### Data extracts ###

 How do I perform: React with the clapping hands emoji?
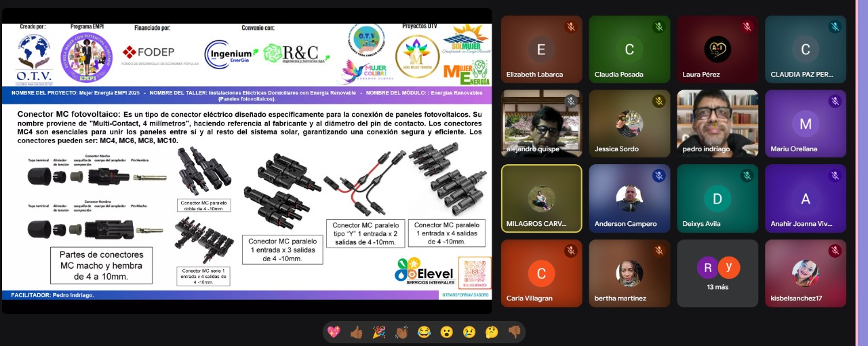401,332
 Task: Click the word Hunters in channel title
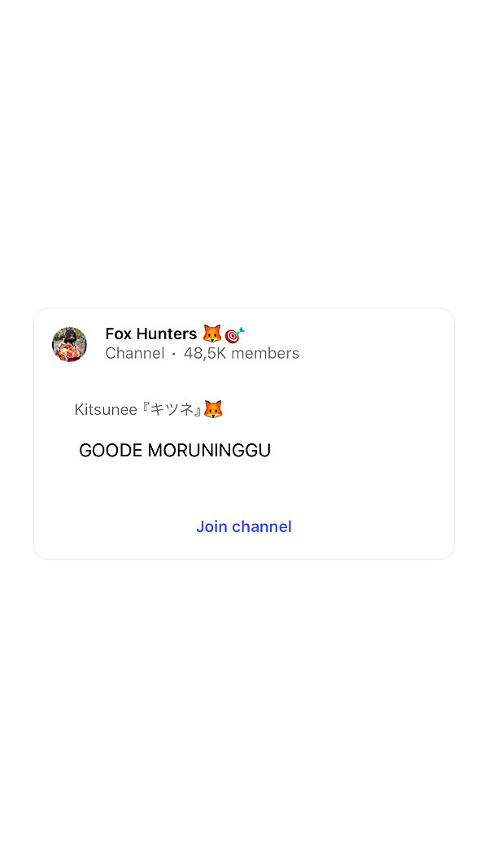tap(167, 334)
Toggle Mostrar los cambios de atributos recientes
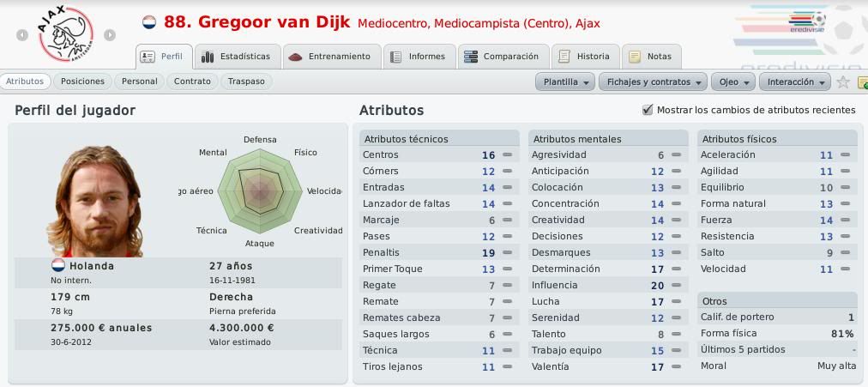Screen dimensions: 868x387 click(647, 110)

###

▶ _What to work on_
Output the entries verbatim, skipping images.

▶ _Exercise answer_
 How do I perform: React with the clapping hands emoji?
401,332
 Task: Click the word Hunters in channel title
tap(167, 334)
Toggle Mostrar los cambios de atributos recientes
Screen dimensions: 868x387 click(647, 110)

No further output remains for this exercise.